━━ Data for this task

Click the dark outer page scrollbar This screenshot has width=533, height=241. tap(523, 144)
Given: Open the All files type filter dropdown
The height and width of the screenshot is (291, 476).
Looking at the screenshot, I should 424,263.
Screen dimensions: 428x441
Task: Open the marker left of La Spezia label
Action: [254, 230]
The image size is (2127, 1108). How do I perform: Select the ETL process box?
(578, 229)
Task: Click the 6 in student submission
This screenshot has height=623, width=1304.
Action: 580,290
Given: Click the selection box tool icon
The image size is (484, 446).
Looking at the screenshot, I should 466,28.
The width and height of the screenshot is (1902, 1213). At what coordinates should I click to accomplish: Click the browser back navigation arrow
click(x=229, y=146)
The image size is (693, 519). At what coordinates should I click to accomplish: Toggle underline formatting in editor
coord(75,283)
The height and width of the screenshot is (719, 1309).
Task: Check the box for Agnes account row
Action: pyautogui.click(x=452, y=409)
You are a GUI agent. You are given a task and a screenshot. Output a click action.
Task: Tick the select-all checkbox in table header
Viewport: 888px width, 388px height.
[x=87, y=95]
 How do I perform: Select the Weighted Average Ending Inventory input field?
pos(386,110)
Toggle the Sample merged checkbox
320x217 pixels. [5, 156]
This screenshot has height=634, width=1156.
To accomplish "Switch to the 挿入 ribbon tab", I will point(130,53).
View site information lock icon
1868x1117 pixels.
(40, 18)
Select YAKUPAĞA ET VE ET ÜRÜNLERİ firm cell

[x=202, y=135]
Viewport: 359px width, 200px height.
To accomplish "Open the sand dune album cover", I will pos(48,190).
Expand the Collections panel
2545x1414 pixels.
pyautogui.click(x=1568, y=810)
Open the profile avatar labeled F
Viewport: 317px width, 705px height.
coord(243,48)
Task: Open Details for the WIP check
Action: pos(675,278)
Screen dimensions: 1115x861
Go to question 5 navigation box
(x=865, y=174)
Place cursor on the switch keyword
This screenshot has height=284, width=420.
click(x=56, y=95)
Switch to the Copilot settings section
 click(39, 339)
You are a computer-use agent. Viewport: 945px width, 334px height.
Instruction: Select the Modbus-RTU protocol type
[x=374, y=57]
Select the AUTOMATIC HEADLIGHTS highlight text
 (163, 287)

━━━━

#### Given instruction
Rewrite all the items above, replacing "checkbox" with "check box" and leaving everything else unchanged.

#### Finished answer
Click the dark outer page scrollbar This screenshot has width=533, height=241. tap(523, 144)
Given: Open the All files type filter dropdown
The height and width of the screenshot is (291, 476).
Looking at the screenshot, I should 424,263.
Screen dimensions: 428x441
Task: Open the marker left of La Spezia label
Action: [254, 230]
The image size is (2127, 1108). How do I perform: Select the ETL process box?
(578, 229)
Task: Click the 6 in student submission
This screenshot has height=623, width=1304.
Action: 580,290
Given: Click the selection box tool icon
The image size is (484, 446).
Looking at the screenshot, I should 466,28.
The width and height of the screenshot is (1902, 1213). At what coordinates should I click to accomplish: Click the browser back navigation arrow
click(x=229, y=146)
The image size is (693, 519). At what coordinates should I click to accomplish: Toggle underline formatting in editor
coord(75,283)
The height and width of the screenshot is (719, 1309).
Task: Check the box for Agnes account row
Action: pyautogui.click(x=452, y=409)
You are a GUI agent. You are given a task and a screenshot. Output a click action.
Task: Tick the select-all check box in table header
Viewport: 888px width, 388px height.
[x=87, y=95]
 How do I perform: Select the Weighted Average Ending Inventory input field?
pos(386,110)
Toggle the Sample merged check box
320x217 pixels. [5, 156]
This screenshot has height=634, width=1156.
To accomplish "Switch to the 挿入 ribbon tab", I will point(130,53).
View site information lock icon
1868x1117 pixels.
(40, 18)
Select YAKUPAĞA ET VE ET ÜRÜNLERİ firm cell

[x=202, y=135]
Viewport: 359px width, 200px height.
To accomplish "Open the sand dune album cover", I will pos(48,190).
Expand the Collections panel
2545x1414 pixels.
pyautogui.click(x=1568, y=810)
Open the profile avatar labeled F
Viewport: 317px width, 705px height.
coord(243,48)
Task: Open Details for the WIP check
Action: pos(675,278)
Screen dimensions: 1115x861
Go to question 5 navigation box
(x=865, y=174)
Place cursor on the switch keyword
This screenshot has height=284, width=420.
click(x=56, y=95)
Switch to the Copilot settings section
 click(39, 339)
You are a computer-use agent. Viewport: 945px width, 334px height.
Instruction: Select the Modbus-RTU protocol type
[x=374, y=57]
Select the AUTOMATIC HEADLIGHTS highlight text
 (163, 287)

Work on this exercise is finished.